→ **GIVEN RECORDS**:
>>>

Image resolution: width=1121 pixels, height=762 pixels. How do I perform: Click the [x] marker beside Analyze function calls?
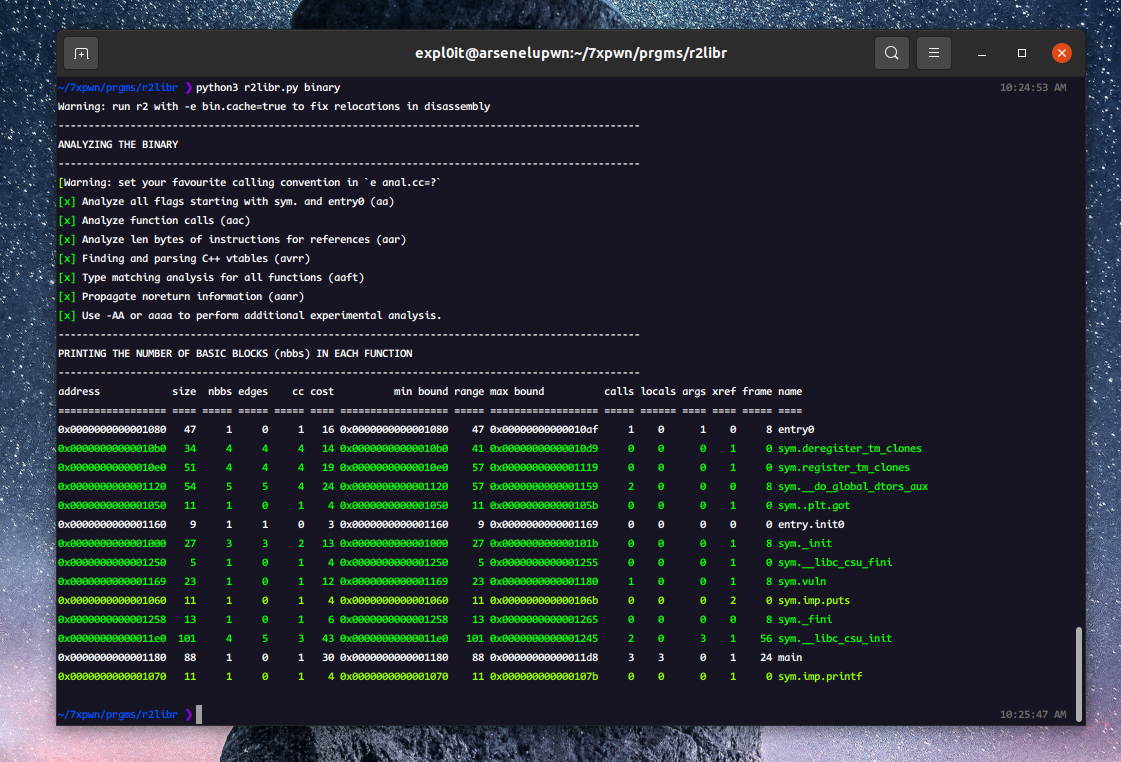pyautogui.click(x=67, y=220)
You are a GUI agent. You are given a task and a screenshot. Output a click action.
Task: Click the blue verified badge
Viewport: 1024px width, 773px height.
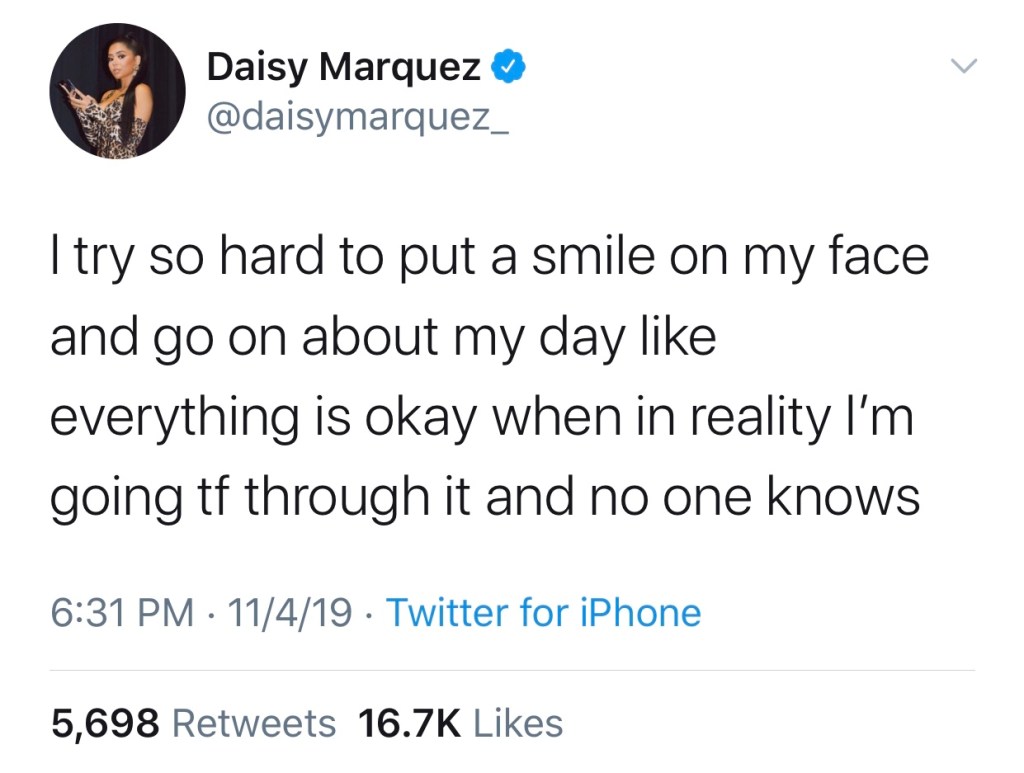point(509,69)
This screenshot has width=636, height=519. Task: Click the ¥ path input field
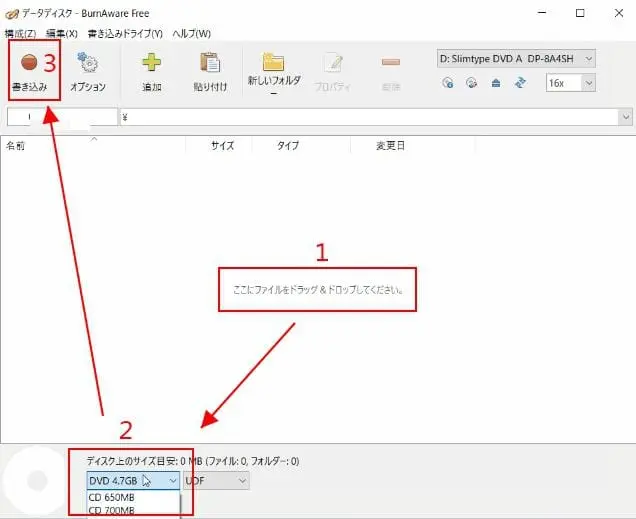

<<<

→ **CHALLENGE**: Reproduce the material, starting at its first line and ending at the line that contains "point(509,69)", with both ends included. Leave the pictures out of your answer.

→ **RESPONSE**:
Image resolution: width=1121 pixels, height=762 pixels. How do I perform: Click the [x] marker beside Analyze function calls?
pyautogui.click(x=67, y=220)
You are a GUI agent. You are given a task and a screenshot. Output a click action.
Task: Click the blue verified badge
Viewport: 1024px width, 773px height.
point(509,69)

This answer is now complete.